2020-11-15 06:00:00 | 読書ノート
ロナルド・イングルハート『文化的進化論:人びとの価値観と行動が世界をつくりかえる 』山﨑聖子訳, 勁草書房, 2019.

  「世界価値観調査」1)の主導者による、国際比較とトレンドの分析という内容である。メスーディ著と邦訳タイトルが似ている(原題はまったく同じ)が、本書は生物学な進化論とは無関係であり、価値観の変容に一定の方向性があるという意味で「文化の進化」を使っている。原書はCultural evolution : people's motivations are changing, and reshaping the world (Cambridge University Press, 2018.)。

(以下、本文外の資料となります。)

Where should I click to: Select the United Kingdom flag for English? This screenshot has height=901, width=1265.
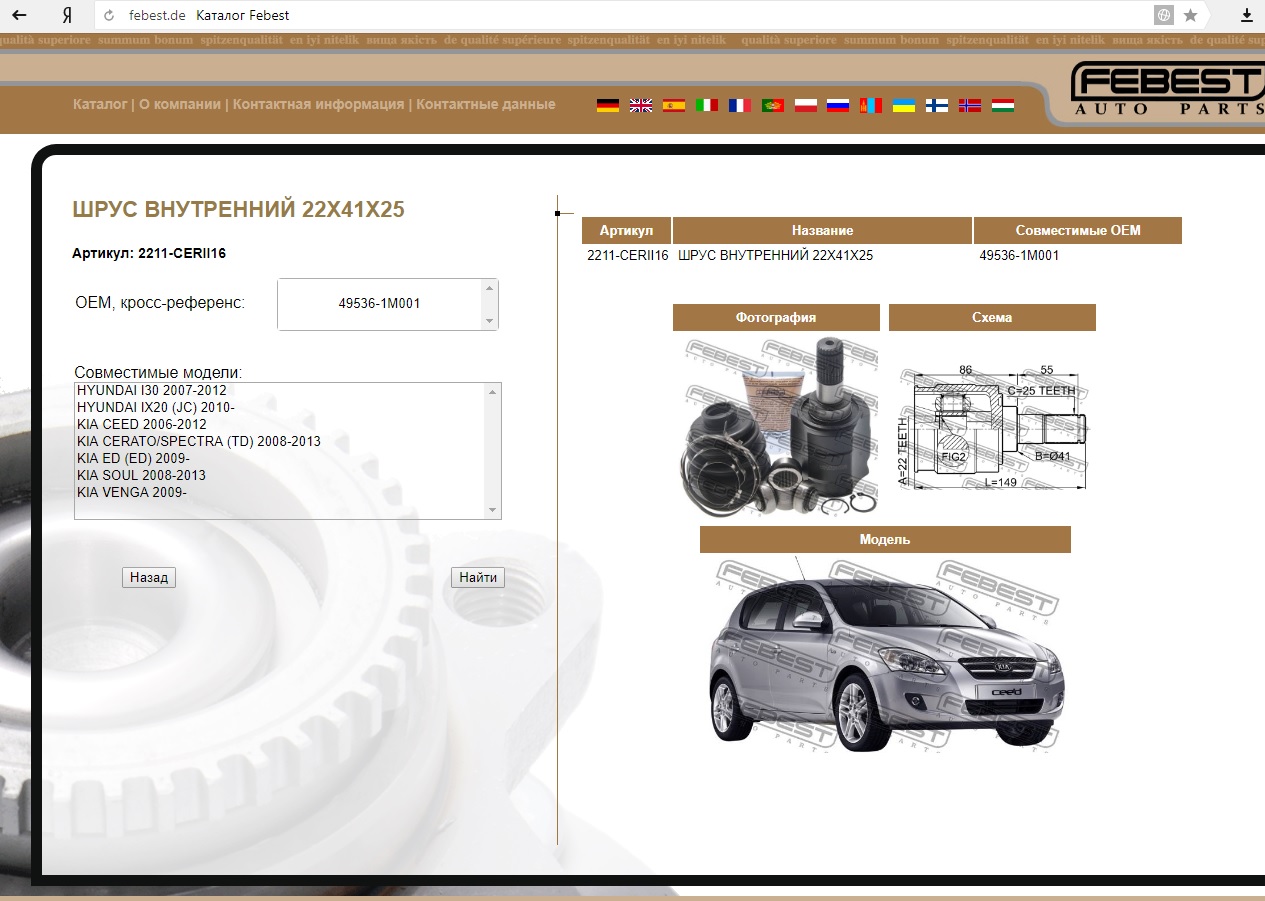click(641, 105)
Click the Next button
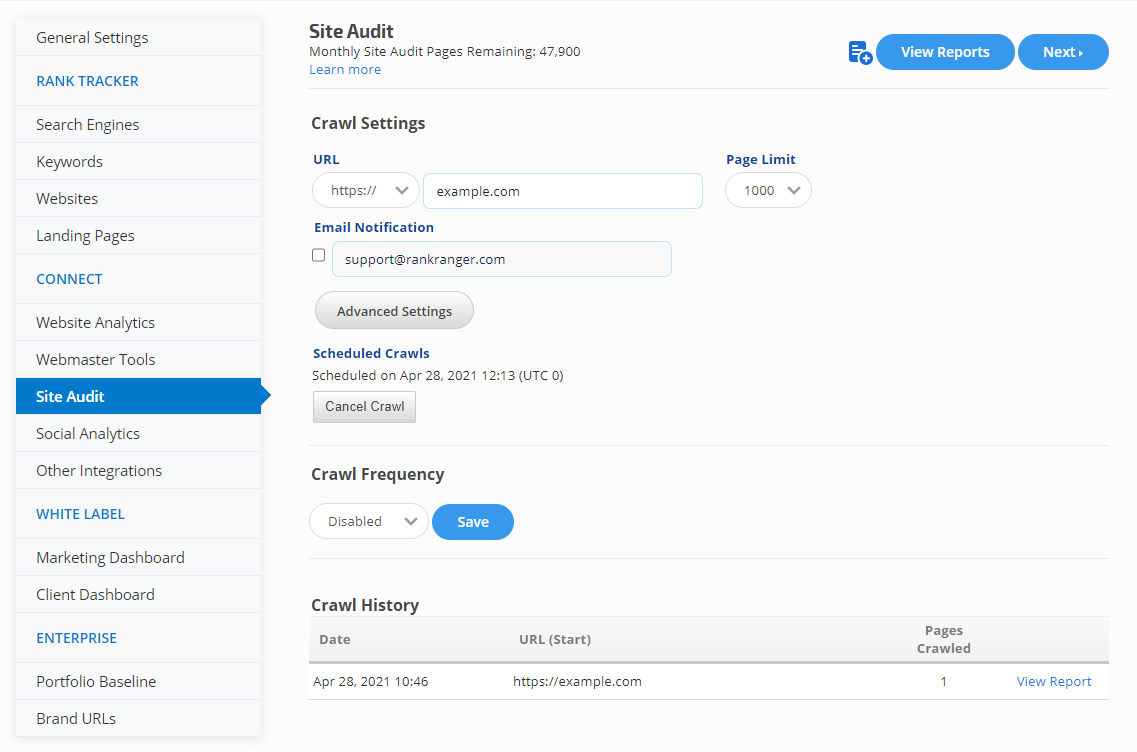This screenshot has width=1137, height=752. [1062, 52]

  世界価値観調査によって、世界各国は「非宗教的・理性的価値vs.伝統的価値」の軸と、「生存価値vs.自己表現価値」の軸の二つでできた図の中に位置づけることができるという。その結果は「イングルハート‐ヴェルツェル図」として下記サイト2)で見ることができる。途上国においては生存価値と伝統的価値が高く評価され、先進国では世俗的価値(=非宗教的・理性的価値)と自己表現価値が評価される傾向にある。日本は儒教圏として高度に世俗的でかつ中位の自己表現価値を持つ国として位置づけられる。

  著者の言う「文化の進化」とは、経済が発展して生存が当たり前になれば、必ずや個人主義や自己表現が重視されるようになるということである。一方で、宗教は衰退し「自国のために戦う」と答える国民は減少する。こうした傾向は、調査結果の経年的変化で確認できる。価値観の変化は民主制度の導入に先行する。しかし、例外的に見える現象もある。先進国における排外主義である。これは、オートメーション化の進展による雇用構造の変化の結果生まれた「文化的」なものだと解釈され、排外主義支持者の生存価値が脅かされているわけではない、と著者は分析する。

  以上。なるほどと思わせる議論であり、大雑把な傾向は著者の記すとおりなのだろう。ただし、ヨーロッパにおけるイスラム系住民を上手く説明できていないので、そうだとすると排外主義の分析は不十分である。また、旧共産圏の混乱への分析もあるが、そこで示されたように国家体制の崩壊が幸福感を低下させるならば、混乱より安定のほうがマシということで権威主義的体制を国民が支持し続ける可能性も高いはずだ(中国とか)。そういうわけで、世界のリベラル化の傾向に対してそう楽天的に構えていいものかという疑問が残った。